*Document passage:*
I will surely multiply your pain in childbearing;

in pain you shall bring forth children.

Your desire shall be contrary to your husband,

but he shall rule over you.

So the natural consequence of our sin is that wives want to rule over their husbands, but instead he’ll dominate over her.

This is the example we’ve seen in marriages for centuries, across different cultures and continents.

But it’s not the way God wants it to be; in Ephesians 5, Paul explains what marriage should look like as part of God’s design.

Submit and Sacrifice

It starts with instruction to wives, in verses 22 – 24.

Wives, submit to your own husbands, as to the Lord. For the husband is the head of the wife even as Christ is the head of the church, his body, and is himself its Savior. Now as the church submits to Christ, so also wives should submit in everything to their husbands. 

In our culture, in this time period, it sounds really old fashioned and sexist. Sure, a few generations ago women needed to submit to their husbands – they were dependent on them for everything! Women couldn’t vote, own property, or work outside the home as anything other than a teacher or nurse.

But these days? This does not sound like the way our culture tells us women should behave. We’re strong. We’re independent. And yet…God knows what He’s talking about.

Let’s look at what Paul writes to the husbands in verses 25 – 31.

*Task goal:* Quote the passage on marriage word for word, beginning at "Wives, submit to" and stopping after "teacher or nurse.".

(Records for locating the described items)
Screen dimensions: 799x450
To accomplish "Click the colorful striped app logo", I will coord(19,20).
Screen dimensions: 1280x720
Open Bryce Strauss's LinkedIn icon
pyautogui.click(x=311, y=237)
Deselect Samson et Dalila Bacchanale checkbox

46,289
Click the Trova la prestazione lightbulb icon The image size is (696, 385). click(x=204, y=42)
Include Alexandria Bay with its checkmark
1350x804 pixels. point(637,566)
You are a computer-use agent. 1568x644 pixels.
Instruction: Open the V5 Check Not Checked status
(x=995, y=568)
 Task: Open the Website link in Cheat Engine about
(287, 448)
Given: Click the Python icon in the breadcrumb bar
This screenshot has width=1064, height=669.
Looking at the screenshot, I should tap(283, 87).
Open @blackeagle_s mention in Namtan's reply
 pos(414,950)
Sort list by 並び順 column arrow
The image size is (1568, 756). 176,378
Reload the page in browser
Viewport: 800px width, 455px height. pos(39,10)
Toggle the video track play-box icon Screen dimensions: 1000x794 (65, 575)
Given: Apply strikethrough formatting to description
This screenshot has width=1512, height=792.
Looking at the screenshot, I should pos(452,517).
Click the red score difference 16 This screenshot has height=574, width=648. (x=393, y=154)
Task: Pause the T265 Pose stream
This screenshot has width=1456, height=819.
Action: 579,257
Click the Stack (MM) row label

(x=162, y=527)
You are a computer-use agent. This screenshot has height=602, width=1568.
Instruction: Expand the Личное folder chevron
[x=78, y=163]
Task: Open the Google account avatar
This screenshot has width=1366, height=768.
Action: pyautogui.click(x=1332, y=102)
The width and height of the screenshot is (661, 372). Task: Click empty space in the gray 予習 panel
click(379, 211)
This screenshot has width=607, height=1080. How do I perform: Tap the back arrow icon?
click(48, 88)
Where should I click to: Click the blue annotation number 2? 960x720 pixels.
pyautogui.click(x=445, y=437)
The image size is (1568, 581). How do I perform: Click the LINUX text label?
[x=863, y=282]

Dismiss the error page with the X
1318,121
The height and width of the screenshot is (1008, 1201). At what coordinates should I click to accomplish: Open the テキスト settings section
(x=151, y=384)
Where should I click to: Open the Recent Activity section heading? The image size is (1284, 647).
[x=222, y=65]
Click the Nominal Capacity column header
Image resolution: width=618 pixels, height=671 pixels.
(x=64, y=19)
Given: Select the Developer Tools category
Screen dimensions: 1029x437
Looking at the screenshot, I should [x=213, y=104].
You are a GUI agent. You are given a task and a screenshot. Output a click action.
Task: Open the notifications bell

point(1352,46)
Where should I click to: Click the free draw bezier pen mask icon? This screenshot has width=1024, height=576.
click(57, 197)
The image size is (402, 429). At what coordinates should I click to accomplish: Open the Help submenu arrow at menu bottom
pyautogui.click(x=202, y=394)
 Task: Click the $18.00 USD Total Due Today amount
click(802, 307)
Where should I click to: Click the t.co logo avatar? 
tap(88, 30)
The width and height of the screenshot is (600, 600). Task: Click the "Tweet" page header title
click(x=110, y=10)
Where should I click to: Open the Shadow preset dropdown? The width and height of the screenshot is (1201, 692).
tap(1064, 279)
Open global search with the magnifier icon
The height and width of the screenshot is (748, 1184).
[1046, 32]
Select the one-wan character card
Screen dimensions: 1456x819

*Task output:*
Wives, submit to your own husbands, as to the Lord. For the husband is the head of the wife even as Christ is the head of the church, his body, and is himself its Savior. Now as the church submits to Christ, so also wives should submit in everything to their husbands. 

In our culture, in this time period, it sounds really old fashioned and sexist. Sure, a few generations ago women needed to submit to their husbands – they were dependent on them for everything! Women couldn’t vote, own property, or work outside the home as anything other than a teacher or nurse.